Mr. Hall said Clinton Group is ready for the challenge. He has trimmed staff to 120. About 30 people were laid off in early March; 20 left voluntarily since the end of October, Mr. Hall said.
Mr. Hall recently relinquished the functions of chief investment officer to Richard Cohen, who had been head of research and technology and created the firm's statistical arbitrage strategy. Mr. Cohen is heading up an effort started last summer to develop more rigorous risk management and capital allocation processes, Mr. Hall said, and that has started to pay off in better returns.
The firm's $850 million Multi-Strategy Fund was up 4.8% year-to-date through April 30, for example; it returned an annualized 11.07% through April 30 from its inception in February 2001.

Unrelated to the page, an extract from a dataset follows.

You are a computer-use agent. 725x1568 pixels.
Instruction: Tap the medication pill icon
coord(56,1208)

Mr. Hall said the returns of his firm's six relative value hedge funds "were exceptional over the past 12 years," except for last year, when returns were poorer in the latter part of last year because of high redemption rates.
Also, the firm's well-known $1.2 billion Trinity Fund, which suffered losses of 21.5% in 2003, has been closed to new investors while the fund's management implements new investment guidelines. The guidelines broaden investment possibilities for portfolio managers beyond the previous restriction to mortgage-backed securities. The firm is evaluating whether it should reopen the fund to new investors.

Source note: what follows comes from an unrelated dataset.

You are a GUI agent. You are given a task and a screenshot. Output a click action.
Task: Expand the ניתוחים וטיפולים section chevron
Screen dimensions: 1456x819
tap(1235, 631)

A chief operating officer's job also was created, held by Michael Vacca. He continues to oversee Clinton Group's convertible arbitrage and event-driven strategies.

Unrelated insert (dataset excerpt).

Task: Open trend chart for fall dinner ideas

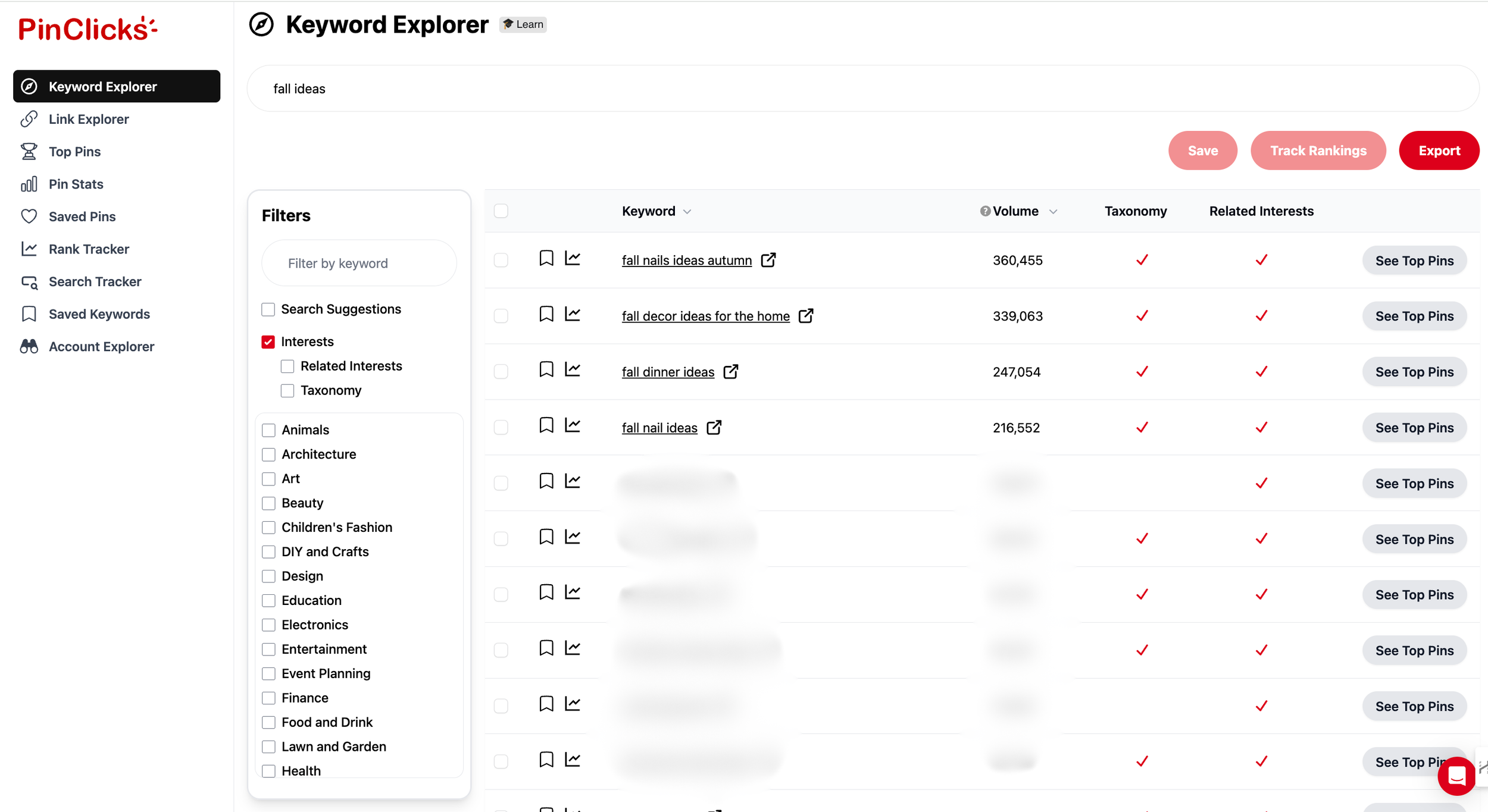Action: [573, 370]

There are nine marketers — an unusually high number for a hedge fund company — headed by Patrick O'Meara, director of marketing and client relations, whose job it is to "get out in front of investors," Mr. Hall said.
"I don't know (of) any other firm of our size that has gone through this level of scrutiny. Having gone through it, I think, adds an element of strength," Mr. Hall said.
Mr. Hall noted that the capacity constraints of many hedge fund-of-funds companies, whose underlying hedge fund managers are capping their asset pools, also may attract assets to Clinton Group. Since the firm at its peak last June managed $5.7 billion, the infrastructure remains robust enough to service at least $5 billion, Mr. Hall said.